I haven't full thought through it (Jochen is more up-to-date than me
on indy, mh and friends than I am), but in Groovy, we have various
areas where we do various conversions and coercions, like maps
([run:{...}] as Runnable) and closures coercions ({->} as Runnable) to
SAM types, or things like our method pointers that could be turned
into other types (this.&myMethod as Runnable), or our Swing event
handles logic using closures again for various Swing event interfaces.
So I think there could be a few areas where a project like Groovy
could benefit from MethodHandles.asInstance.

Guillaume

On Tue, Mar 29, 2011 at 00:37, John Rose <john.r.r...@oracle.com> wrote:
> You may have noticed that the JSR 292 API includes a conversion operator 
> (called MethodHandles.asInstance) to allow a method handles to interoperate 
> with single-method interfaces, such as Runnable.  This is a small but (maybe) 

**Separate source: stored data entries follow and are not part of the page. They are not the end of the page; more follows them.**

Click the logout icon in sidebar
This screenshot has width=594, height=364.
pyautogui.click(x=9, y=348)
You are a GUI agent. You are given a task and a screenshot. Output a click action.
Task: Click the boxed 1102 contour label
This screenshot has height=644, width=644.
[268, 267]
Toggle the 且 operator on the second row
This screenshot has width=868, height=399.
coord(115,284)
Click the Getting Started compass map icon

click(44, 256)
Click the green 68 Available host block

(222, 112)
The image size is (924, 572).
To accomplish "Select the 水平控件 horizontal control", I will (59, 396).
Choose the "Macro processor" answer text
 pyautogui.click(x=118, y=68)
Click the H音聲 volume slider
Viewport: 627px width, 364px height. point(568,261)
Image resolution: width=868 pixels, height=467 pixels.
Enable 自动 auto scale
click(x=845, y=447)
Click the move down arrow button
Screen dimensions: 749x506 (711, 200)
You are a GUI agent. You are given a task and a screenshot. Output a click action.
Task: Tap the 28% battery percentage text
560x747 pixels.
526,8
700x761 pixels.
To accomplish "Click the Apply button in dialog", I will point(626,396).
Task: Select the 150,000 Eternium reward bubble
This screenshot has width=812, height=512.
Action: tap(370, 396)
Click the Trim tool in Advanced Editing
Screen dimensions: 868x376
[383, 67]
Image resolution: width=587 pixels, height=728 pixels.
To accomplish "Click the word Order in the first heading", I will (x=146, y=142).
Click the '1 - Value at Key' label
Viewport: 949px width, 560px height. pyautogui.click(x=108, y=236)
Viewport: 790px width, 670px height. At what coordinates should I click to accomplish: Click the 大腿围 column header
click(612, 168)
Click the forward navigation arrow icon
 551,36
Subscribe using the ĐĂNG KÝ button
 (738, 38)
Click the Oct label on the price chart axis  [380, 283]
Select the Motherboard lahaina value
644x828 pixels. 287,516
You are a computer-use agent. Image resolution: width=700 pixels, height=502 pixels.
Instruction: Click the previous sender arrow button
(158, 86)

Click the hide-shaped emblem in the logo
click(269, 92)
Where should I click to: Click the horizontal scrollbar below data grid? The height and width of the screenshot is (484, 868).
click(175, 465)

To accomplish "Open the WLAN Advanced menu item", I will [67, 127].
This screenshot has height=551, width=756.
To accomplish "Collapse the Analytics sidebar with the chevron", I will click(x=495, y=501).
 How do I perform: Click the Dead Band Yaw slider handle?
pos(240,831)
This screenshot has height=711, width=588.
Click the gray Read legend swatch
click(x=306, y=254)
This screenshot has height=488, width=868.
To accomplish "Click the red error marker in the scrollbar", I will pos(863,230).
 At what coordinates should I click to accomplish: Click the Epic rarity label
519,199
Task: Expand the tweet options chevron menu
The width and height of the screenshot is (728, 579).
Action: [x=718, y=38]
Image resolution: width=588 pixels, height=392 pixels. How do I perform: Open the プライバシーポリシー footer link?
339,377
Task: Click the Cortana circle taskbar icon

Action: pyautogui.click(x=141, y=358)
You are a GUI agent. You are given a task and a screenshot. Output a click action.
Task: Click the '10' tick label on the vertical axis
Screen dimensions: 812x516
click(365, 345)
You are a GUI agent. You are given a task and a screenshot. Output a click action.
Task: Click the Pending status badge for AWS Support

> useful subset of the SAM conversion which is being defined by Project Lambda.
>
> The Public Review document even mentions "SAM" types, although we are 
> removing that terminology, since it is out of scope for JDK 7.  There is a 
> proposal to remove asInstance from the API altogether, leaving users to solve 
> interoperability by whatever combination of hand-written adapter classes and 
> bytecode spinning.
>
> Here's my question:  Who plans to use asInstance in JDK 7?  What would it 
> cost you if we were to omit it from JDK 7, and you had to wait for the full 
> SAM-integrated version in JDK 8?
>
> Thanks,
> -- John
>
> P.S.  Brief background:  Many function-like types defined in existing (pre-7) 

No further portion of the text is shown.